Le client tape et le terminal demande le NIP : pourquoi, et quoi dire
Les limites du sans contact ne sont pas fixées par vous ni par votre terminal. Comprendre qui les fixe évite de faire passer un client pour un fraudeur au comptoir.

Un client tape sa carte, le terminal refuse le sans contact et demande d'insérer et de composer le NIP. Le client s'inquiète, l'employé ne sait pas quoi répondre, et la file s'allonge.
Rien n'est brisé, et rien n'a été refusé. Ce comportement est normal et prévu. Encore faut-il savoir l'expliquer en une phrase.
Ce n'est pas votre terminal qui décide
C'est le point le plus important, et le plus souvent mal compris. Les limites du paiement sans contact ne sont pas un réglage de votre terminal, ni un choix de votre commerce, ni un paramètre de votre fournisseur.
Elles sont établies par le réseau de paiement et par l'institution financière qui a émis la carte du client. Votre terminal ne fait qu'appliquer ce que la carte lui dit. Vous ne pouvez pas les relever, et personne chez votre fournisseur ne le peut non plus.
Deux limites, pas une
La première est la limite par transaction : le montant maximal qu'une seule vente peut atteindre en mode sans contact. C'est celle que tout le monde connaît, et elle a été relevée au fil des années.

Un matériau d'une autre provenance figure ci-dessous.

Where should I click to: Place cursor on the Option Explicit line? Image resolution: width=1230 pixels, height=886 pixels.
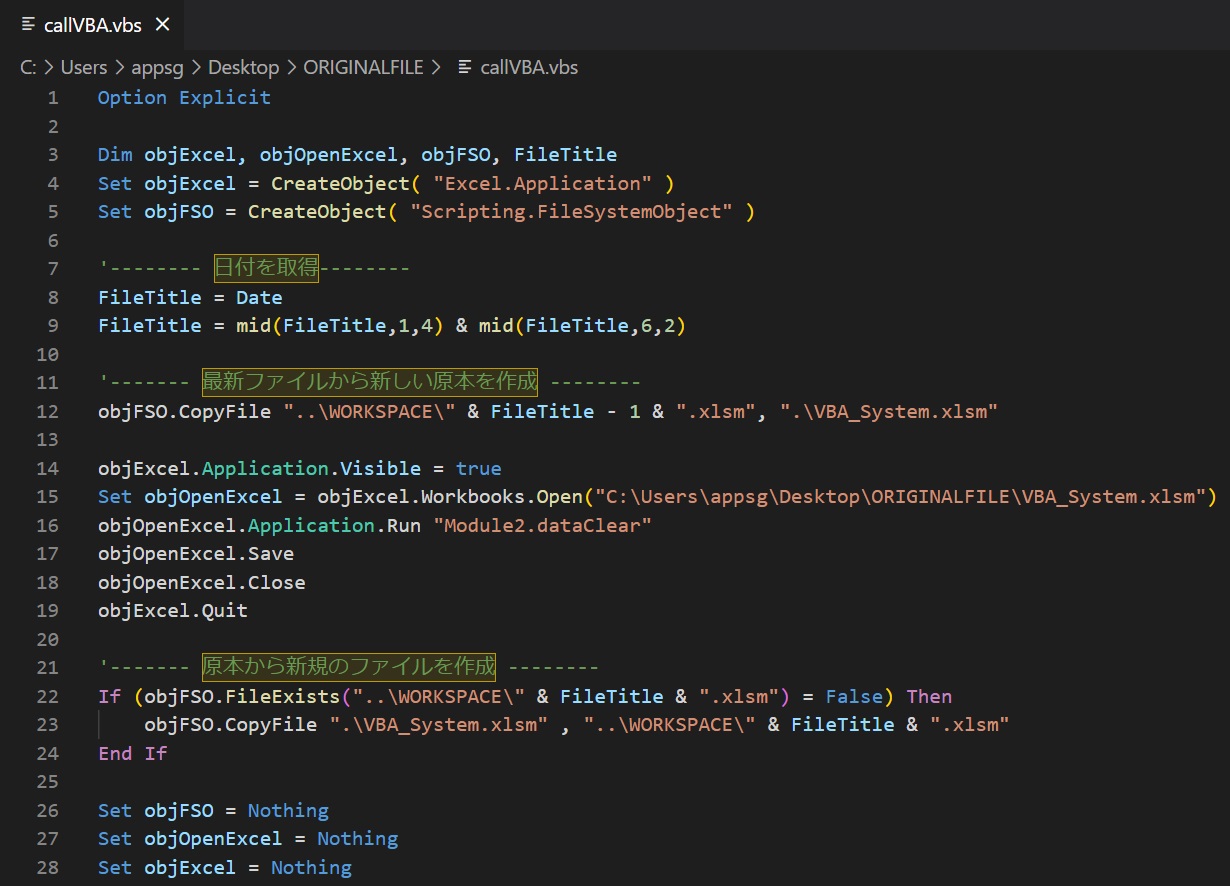[x=184, y=97]
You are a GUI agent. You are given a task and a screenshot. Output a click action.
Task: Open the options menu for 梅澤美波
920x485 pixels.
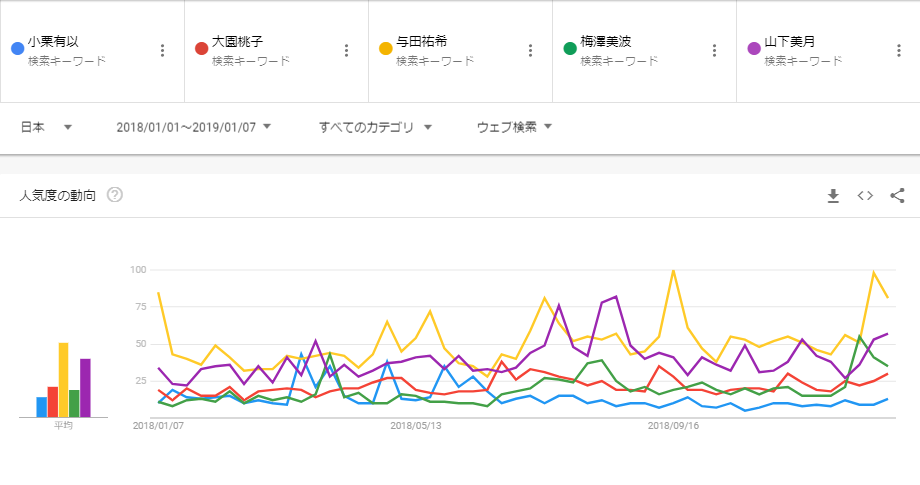click(x=714, y=51)
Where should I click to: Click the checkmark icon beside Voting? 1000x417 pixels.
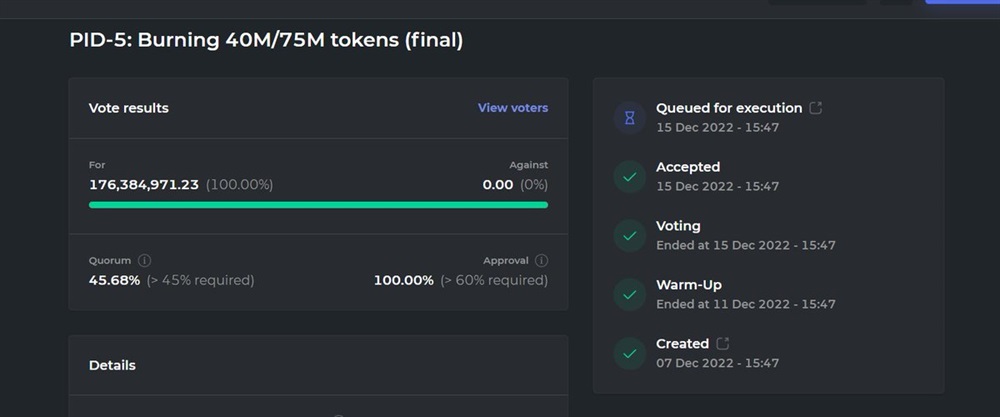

La seconde est la limite cumulative, et c'est presque toujours celle qui cause la scène au comptoir. Il s'agit du total qu'une carte peut dépenser en sans contact avant qu'une transaction avec puce et NIP soit exigée. Selon Interac, cette limite cumulative est fixée par chaque banque ou caisse, et elle varie donc d'un client à l'autre.
Quand le plafond cumulatif est atteint, le client doit insérer sa carte et composer son NIP. Cette transaction remet le compteur à zéro, et le sans contact fonctionne de nouveau après. C'est une mesure de sécurité : elle limite ce qu'une carte perdue peut dépenser sans que personne ne prouve son identité.
Le client dont la carte demande le NIP n'a pas un problème de solde. Il a simplement atteint le plafond cumulatif fixé par son institution.
Le téléphone et la montre, c'est différent
Quand un client paie avec un téléphone ou une montre, l'appareil lui demande de s'authentifier avant l'échange : mot de passe, schéma, empreinte ou reconnaissance faciale. L'identité a donc déjà été vérifiée sur l'appareil au moment où la puce parle à votre terminal.
C'est pourquoi un paiement mobile ne se comporte pas comme une carte physique tapée, et pourquoi un client peut vous dire, à raison, que « ça passe toujours » avec son téléphone.
Ce que le personnel devrait dire, et ce qu'il ne faut pas faire
La formulation compte. « Votre carte a été refusée » est faux et met le client mal à l'aise devant les autres. « Le terminal demande votre NIP pour cette transaction, insérez votre carte s'il vous plaît » est exact et ne suggère rien.
Trois réflexes à éviter :
- Faire taper la carte plusieurs fois. Si le terminal demande la puce, il continuera de la demander.
- Séparer la vente en plusieurs petites transactions pour rester sous la limite. Cette pratique est mal vue par les réseaux, elle multiplie les frais fixes et elle affaiblit votre position en cas de contestation.
- Saisir le numéro de carte au clavier pour contourner le problème. Une transaction saisie manuellement est traitée comme une vente sans carte présente : elle coûte plus cher et vous expose davantage.
Ce qui relève vraiment de vous
Vous ne contrôlez pas les limites, mais vous contrôlez trois choses qui font une vraie différence sur la vitesse du service.
La position du terminal, d'abord. Un appareil orienté vers le client, à portée de main, réduit les gestes ratés. Le sans contact exige que la carte reste devant le lecteur jusqu'au signal sonore.
L'écran de protection du NIP, ensuite, quand le terminal est fixe au comptoir : il évite que le client hésite à composer son code en public.
Et la formation, surtout. Une phrase apprise par cœur transforme un moment gênant en formalité de trois secondes.
À faire cette semaine : dites à votre équipe, en réunion de quart, la phrase exacte à utiliser quand le terminal demande le NIP. C'est la plus petite formation possible et l'une des plus rentables.